Task details — Transcribe nothing except the lines below that run from the one with "The image size is (348, 778)." to the one with "How do I perform: Tap the Wi-Fi", ends included, and do not copy any picture.

Extracted entries —
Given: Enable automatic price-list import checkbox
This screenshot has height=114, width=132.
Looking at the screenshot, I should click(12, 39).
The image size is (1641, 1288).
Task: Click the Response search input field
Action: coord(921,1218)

* * *

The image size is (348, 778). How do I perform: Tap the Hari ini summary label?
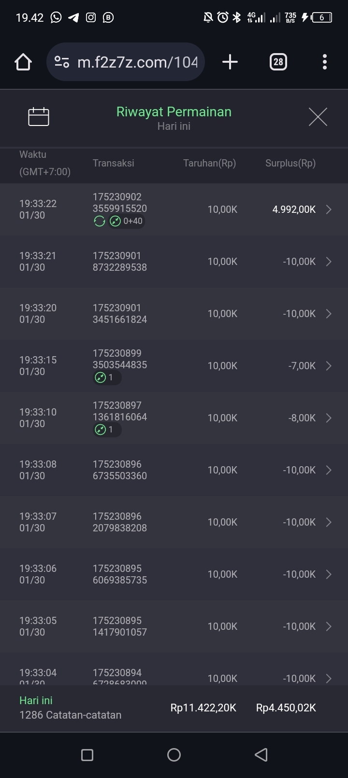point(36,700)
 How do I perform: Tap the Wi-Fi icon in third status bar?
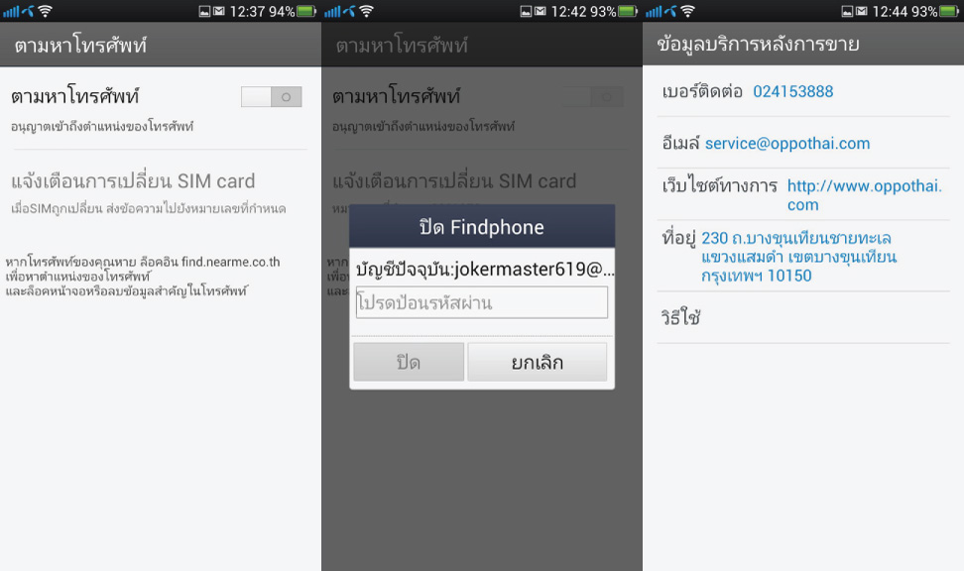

Solution to this exercise —
The image size is (348, 778). How do I perform: Tap the Hari ini summary label?
point(36,700)
 How do I perform: Tap the Wi-Fi icon in third status bar?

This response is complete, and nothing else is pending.